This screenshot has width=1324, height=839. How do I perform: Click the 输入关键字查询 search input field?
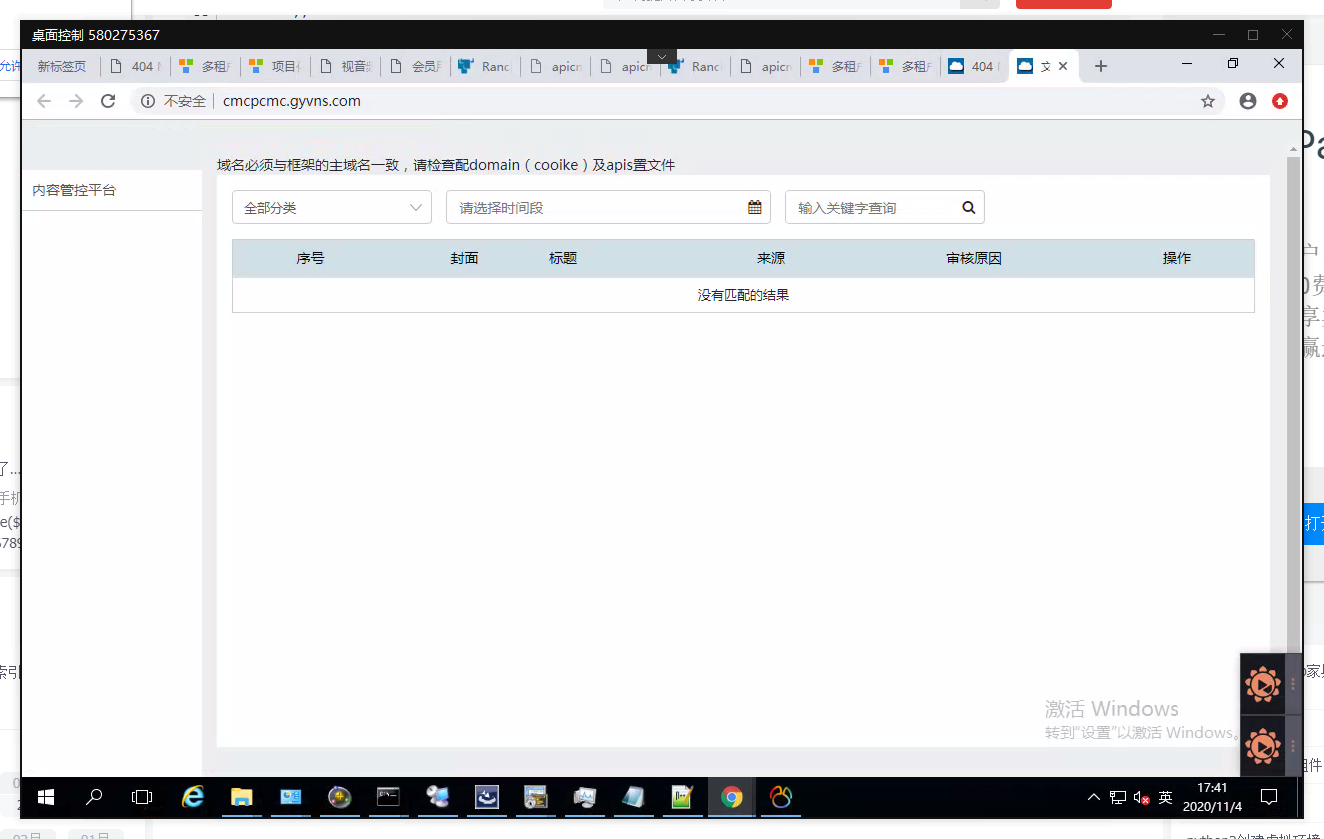point(870,208)
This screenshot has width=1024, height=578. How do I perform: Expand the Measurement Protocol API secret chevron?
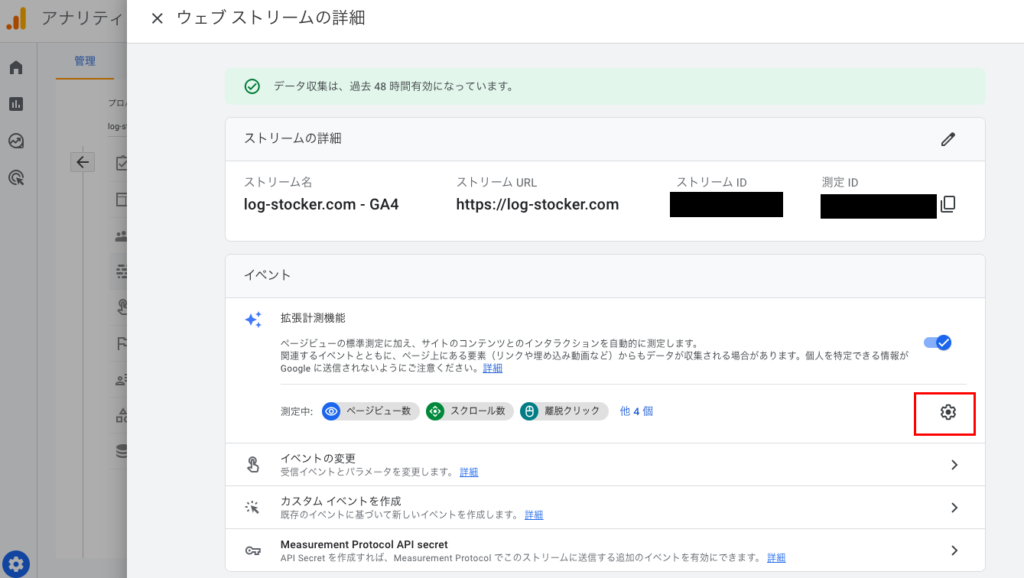(x=953, y=549)
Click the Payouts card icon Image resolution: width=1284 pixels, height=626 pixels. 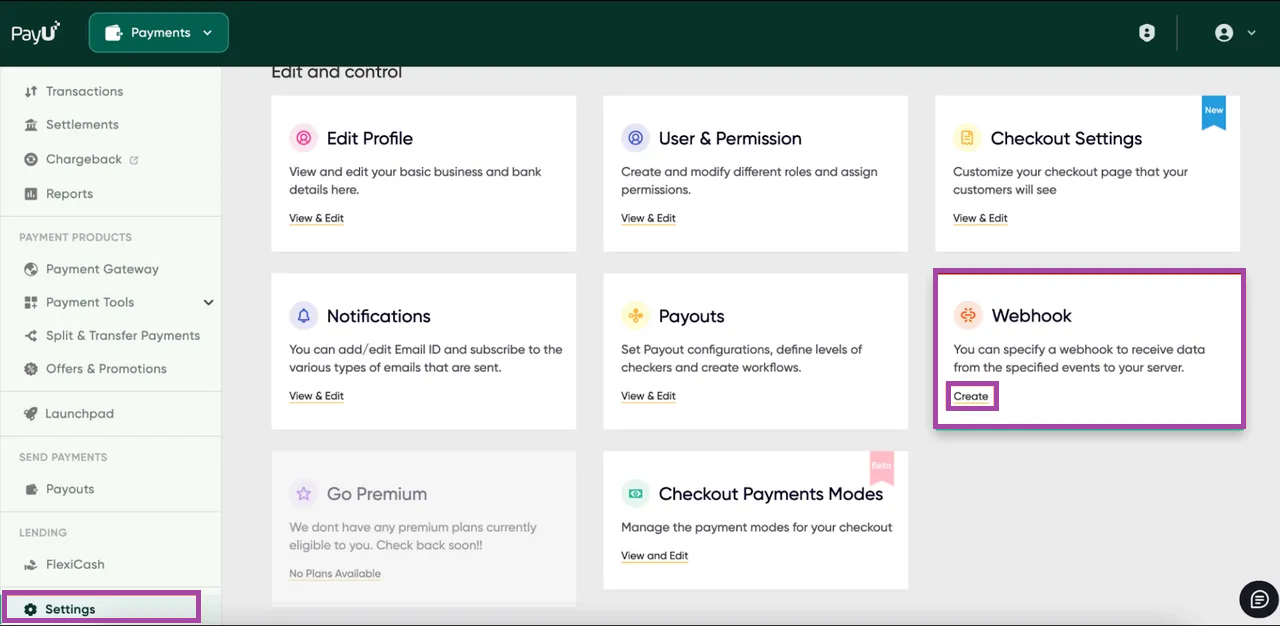635,316
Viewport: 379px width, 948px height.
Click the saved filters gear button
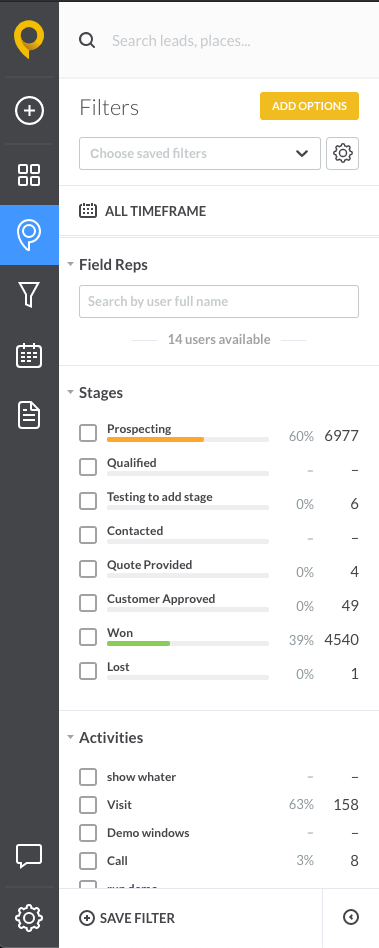click(x=343, y=154)
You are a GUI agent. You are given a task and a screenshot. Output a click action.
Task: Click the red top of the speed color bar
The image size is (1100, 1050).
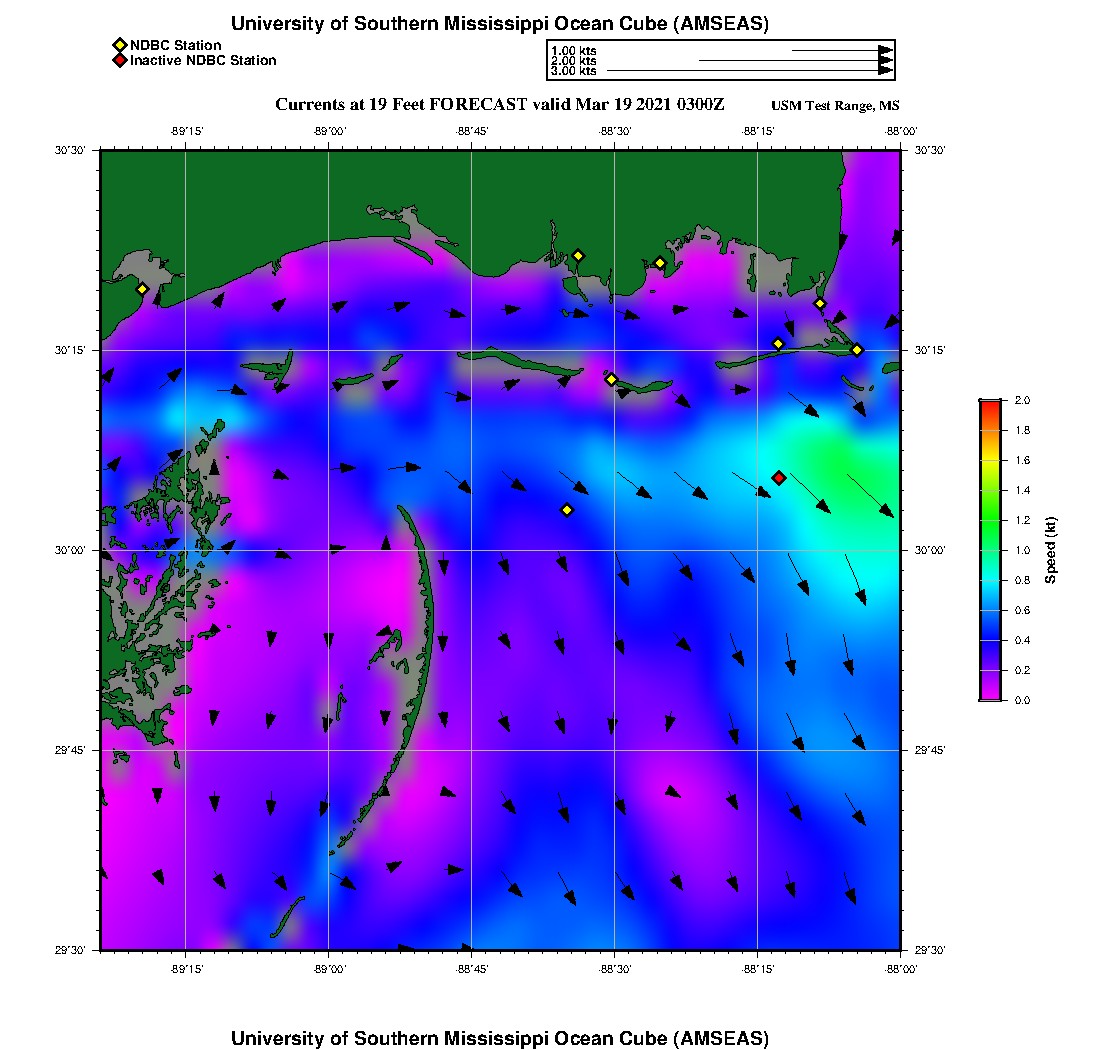tap(989, 405)
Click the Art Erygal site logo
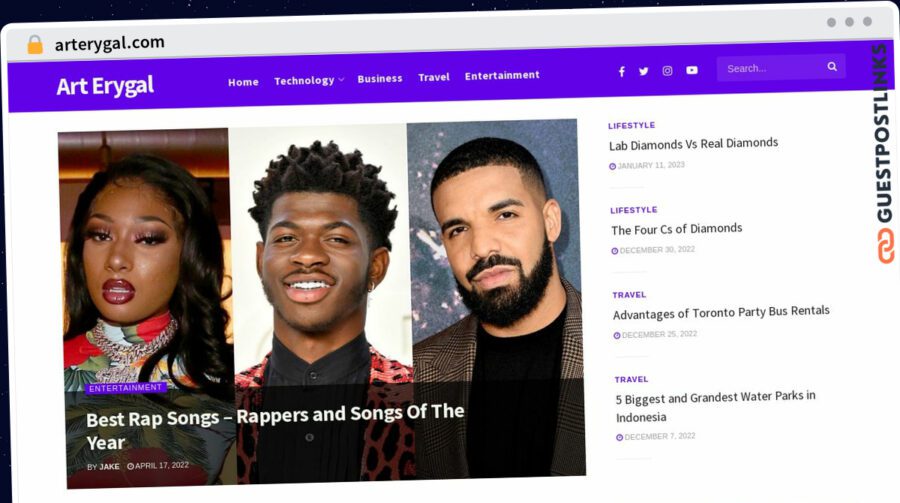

◇ ◇ ◇ ◇

*Exercise description*:
Both ends included, copy the lines from the one holding "You are a GUI" to the last line of the entries exactly, with all pictures left out.

*Output for this task*:
You are a GUI agent. You are given a task and a screenshot. Output a click action.
Task: Click the red top of the speed color bar
The image size is (1100, 1050).
tap(989, 405)
Click the Art Erygal site logo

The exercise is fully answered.